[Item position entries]
※

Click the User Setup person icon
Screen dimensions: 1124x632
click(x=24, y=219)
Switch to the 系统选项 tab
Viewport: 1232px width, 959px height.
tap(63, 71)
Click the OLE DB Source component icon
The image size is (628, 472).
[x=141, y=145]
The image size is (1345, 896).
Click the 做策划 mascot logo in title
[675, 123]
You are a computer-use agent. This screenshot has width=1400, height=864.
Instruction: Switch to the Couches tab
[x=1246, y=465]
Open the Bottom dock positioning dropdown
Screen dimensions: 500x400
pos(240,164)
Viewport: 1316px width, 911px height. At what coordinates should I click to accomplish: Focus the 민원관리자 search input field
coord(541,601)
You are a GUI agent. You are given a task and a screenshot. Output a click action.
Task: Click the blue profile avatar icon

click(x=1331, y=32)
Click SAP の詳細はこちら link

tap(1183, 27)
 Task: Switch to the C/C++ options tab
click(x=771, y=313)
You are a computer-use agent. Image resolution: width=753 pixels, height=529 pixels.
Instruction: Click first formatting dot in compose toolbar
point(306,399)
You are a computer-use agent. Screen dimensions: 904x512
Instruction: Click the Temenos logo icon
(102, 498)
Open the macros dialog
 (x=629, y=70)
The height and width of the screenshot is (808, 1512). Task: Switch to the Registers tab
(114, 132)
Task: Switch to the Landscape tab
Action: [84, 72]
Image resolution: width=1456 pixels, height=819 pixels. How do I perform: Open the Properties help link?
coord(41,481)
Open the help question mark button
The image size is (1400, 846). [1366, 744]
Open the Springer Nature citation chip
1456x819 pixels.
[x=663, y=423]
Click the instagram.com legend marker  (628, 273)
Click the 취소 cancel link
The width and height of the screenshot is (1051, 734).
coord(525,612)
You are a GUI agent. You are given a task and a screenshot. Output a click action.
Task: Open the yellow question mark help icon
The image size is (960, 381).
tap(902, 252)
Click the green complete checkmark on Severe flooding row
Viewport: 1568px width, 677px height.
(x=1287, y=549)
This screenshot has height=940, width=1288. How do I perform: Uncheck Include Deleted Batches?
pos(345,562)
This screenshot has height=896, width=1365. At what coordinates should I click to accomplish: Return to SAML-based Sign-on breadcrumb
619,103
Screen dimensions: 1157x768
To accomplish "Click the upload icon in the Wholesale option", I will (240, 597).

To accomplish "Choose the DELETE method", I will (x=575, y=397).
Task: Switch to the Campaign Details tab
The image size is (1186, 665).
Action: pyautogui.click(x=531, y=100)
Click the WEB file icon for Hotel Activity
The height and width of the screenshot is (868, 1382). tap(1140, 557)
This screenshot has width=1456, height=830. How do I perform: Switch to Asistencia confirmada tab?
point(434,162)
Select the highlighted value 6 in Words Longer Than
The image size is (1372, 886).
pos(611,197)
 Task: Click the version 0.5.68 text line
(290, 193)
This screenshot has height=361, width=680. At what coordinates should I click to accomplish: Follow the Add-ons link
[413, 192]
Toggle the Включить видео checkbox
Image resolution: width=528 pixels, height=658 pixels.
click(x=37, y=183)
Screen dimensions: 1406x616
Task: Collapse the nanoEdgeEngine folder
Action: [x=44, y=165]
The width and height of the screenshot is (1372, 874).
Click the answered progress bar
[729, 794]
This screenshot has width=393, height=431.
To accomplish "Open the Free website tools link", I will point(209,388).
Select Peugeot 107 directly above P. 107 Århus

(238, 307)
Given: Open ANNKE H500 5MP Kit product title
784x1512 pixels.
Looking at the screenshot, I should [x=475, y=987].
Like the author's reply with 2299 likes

※

Please copy the rows above word for word, beginning at the line that contains "This screenshot has height=361, width=680." and continuing through the final line of the rows.

■ Complete answer:
This screenshot has height=361, width=680. At what coordinates should I click to accomplish: Follow the Add-ons link
[413, 192]
Toggle the Включить видео checkbox
Image resolution: width=528 pixels, height=658 pixels.
click(x=37, y=183)
Screen dimensions: 1406x616
Task: Collapse the nanoEdgeEngine folder
Action: [x=44, y=165]
The width and height of the screenshot is (1372, 874).
Click the answered progress bar
[729, 794]
This screenshot has width=393, height=431.
To accomplish "Open the Free website tools link", I will point(209,388).
Select Peugeot 107 directly above P. 107 Århus

(238, 307)
Given: Open ANNKE H500 5MP Kit product title
784x1512 pixels.
Looking at the screenshot, I should [x=475, y=987].
Like the author's reply with 2299 likes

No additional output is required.